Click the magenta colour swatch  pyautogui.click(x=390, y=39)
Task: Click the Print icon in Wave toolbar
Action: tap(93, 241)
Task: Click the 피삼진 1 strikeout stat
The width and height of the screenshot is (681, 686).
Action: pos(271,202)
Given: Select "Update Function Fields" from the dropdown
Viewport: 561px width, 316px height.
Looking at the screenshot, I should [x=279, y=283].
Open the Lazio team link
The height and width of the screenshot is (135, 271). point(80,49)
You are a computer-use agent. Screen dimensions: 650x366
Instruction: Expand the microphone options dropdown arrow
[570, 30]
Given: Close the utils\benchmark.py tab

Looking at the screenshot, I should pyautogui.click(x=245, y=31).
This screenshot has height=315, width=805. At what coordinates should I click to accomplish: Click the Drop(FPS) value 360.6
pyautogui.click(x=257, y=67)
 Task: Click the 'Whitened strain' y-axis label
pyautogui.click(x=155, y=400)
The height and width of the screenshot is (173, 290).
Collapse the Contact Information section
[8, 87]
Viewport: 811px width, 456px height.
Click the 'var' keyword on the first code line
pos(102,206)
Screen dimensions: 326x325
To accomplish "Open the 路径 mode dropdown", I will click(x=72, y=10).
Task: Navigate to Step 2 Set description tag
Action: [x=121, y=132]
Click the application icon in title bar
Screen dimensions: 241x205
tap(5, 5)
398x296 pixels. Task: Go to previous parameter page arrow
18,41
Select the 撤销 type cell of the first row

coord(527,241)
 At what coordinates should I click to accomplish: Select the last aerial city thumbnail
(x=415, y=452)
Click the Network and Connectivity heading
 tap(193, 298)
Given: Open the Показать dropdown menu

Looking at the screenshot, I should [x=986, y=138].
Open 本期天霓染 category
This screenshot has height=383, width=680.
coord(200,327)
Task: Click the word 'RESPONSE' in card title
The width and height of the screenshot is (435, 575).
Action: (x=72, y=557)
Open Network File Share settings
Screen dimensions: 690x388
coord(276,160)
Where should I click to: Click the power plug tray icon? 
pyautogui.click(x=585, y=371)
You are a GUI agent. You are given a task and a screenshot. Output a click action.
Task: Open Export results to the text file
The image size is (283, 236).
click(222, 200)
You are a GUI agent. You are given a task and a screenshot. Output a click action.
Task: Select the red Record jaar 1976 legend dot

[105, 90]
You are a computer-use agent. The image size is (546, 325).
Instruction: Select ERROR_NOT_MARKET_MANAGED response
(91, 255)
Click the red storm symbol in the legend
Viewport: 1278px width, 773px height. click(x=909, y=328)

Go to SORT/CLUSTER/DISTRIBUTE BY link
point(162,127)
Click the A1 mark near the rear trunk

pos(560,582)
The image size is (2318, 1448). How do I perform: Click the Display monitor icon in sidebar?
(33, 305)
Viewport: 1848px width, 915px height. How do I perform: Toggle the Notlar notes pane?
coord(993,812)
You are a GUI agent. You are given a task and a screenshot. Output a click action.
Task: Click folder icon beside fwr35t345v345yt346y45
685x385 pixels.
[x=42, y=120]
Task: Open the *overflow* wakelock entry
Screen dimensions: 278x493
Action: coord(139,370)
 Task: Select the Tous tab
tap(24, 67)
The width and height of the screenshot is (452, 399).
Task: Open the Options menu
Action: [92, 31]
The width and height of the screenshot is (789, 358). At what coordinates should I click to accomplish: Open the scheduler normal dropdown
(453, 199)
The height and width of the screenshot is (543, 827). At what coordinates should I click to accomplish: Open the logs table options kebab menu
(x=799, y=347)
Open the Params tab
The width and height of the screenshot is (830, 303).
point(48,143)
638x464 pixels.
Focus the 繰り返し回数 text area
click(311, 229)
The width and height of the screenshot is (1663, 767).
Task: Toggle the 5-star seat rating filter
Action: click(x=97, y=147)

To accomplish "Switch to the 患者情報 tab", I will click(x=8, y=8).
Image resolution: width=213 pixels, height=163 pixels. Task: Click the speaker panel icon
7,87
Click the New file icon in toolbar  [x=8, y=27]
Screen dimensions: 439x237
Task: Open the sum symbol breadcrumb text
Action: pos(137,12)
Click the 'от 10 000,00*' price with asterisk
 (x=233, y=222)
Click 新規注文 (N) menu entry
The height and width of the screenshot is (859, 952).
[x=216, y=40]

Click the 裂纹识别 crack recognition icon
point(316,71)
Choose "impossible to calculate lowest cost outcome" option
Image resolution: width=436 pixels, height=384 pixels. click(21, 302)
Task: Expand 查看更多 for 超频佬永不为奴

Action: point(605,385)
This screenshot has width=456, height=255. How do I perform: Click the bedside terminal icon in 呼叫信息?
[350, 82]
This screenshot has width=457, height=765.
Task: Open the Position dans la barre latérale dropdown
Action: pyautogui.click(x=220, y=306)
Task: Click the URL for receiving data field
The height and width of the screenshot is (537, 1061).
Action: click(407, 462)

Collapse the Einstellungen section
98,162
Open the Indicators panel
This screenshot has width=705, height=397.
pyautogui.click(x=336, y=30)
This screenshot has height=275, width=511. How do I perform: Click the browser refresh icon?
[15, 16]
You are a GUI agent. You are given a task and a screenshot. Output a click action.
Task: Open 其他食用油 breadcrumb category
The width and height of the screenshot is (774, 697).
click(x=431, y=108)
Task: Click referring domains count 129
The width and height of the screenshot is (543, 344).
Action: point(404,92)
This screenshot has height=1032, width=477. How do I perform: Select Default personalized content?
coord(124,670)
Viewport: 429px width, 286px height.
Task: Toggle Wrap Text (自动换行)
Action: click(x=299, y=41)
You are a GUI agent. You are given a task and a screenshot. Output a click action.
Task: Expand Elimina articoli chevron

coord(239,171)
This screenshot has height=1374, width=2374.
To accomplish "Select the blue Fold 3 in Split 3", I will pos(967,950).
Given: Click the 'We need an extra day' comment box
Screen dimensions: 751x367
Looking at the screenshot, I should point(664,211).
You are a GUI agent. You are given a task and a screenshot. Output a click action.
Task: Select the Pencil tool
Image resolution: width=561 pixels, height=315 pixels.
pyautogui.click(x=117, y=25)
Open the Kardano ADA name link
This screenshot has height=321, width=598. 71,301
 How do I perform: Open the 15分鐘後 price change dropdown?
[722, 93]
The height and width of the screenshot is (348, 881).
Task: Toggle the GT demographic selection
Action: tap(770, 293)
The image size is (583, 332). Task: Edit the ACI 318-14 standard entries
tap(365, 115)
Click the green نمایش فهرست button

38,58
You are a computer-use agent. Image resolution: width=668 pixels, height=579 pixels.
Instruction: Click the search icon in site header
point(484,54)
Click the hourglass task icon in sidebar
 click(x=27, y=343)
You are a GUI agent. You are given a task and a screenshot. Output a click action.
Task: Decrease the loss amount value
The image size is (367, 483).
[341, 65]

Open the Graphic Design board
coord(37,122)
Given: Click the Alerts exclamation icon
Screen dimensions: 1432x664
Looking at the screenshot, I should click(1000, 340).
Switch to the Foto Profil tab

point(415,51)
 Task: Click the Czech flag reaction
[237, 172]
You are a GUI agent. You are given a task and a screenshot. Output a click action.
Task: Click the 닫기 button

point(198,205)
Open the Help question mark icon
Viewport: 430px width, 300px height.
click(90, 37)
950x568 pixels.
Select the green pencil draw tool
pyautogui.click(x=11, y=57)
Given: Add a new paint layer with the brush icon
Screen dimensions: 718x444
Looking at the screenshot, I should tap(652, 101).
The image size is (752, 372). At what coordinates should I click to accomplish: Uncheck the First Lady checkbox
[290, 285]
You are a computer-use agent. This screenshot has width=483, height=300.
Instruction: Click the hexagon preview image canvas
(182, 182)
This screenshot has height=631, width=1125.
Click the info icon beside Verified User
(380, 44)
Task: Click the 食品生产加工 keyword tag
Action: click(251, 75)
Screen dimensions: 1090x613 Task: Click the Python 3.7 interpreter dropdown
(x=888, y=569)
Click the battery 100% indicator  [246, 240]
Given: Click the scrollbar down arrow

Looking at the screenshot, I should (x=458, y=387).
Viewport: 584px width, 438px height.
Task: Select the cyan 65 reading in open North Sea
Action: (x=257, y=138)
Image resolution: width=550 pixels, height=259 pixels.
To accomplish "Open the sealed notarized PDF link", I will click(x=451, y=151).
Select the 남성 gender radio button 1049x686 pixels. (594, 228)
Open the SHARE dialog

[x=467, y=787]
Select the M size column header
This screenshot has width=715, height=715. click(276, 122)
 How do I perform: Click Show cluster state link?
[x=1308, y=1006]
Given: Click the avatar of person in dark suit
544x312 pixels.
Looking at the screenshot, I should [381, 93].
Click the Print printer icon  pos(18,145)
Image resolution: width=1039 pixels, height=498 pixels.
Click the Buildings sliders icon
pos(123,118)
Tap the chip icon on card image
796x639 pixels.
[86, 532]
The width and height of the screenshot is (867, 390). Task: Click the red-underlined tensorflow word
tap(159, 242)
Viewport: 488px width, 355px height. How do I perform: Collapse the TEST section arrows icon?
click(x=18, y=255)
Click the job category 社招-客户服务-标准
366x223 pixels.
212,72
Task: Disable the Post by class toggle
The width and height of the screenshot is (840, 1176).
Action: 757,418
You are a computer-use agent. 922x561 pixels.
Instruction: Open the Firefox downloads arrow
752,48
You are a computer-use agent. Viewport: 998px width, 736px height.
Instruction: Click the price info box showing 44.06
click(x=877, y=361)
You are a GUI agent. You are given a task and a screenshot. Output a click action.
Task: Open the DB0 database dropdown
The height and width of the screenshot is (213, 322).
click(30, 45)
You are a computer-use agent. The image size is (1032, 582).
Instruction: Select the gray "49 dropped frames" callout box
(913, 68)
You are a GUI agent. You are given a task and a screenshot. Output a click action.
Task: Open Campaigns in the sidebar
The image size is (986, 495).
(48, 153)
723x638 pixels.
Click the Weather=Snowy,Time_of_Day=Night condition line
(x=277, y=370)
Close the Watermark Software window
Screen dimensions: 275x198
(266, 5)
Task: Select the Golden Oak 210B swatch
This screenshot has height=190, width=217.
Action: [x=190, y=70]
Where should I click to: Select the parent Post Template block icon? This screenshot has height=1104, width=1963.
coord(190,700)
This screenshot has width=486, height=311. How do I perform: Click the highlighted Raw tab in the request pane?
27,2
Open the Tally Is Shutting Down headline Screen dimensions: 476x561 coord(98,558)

== GIVEN PROBLEM ==
Can you reproduce the rows above unchanged, from the first line through the line with "Action: pos(271,202)"?

== WRITTEN SOLUTION ==
Click the magenta colour swatch  pyautogui.click(x=390, y=39)
Task: Click the Print icon in Wave toolbar
Action: tap(93, 241)
Task: Click the 피삼진 1 strikeout stat
The width and height of the screenshot is (681, 686).
Action: pos(271,202)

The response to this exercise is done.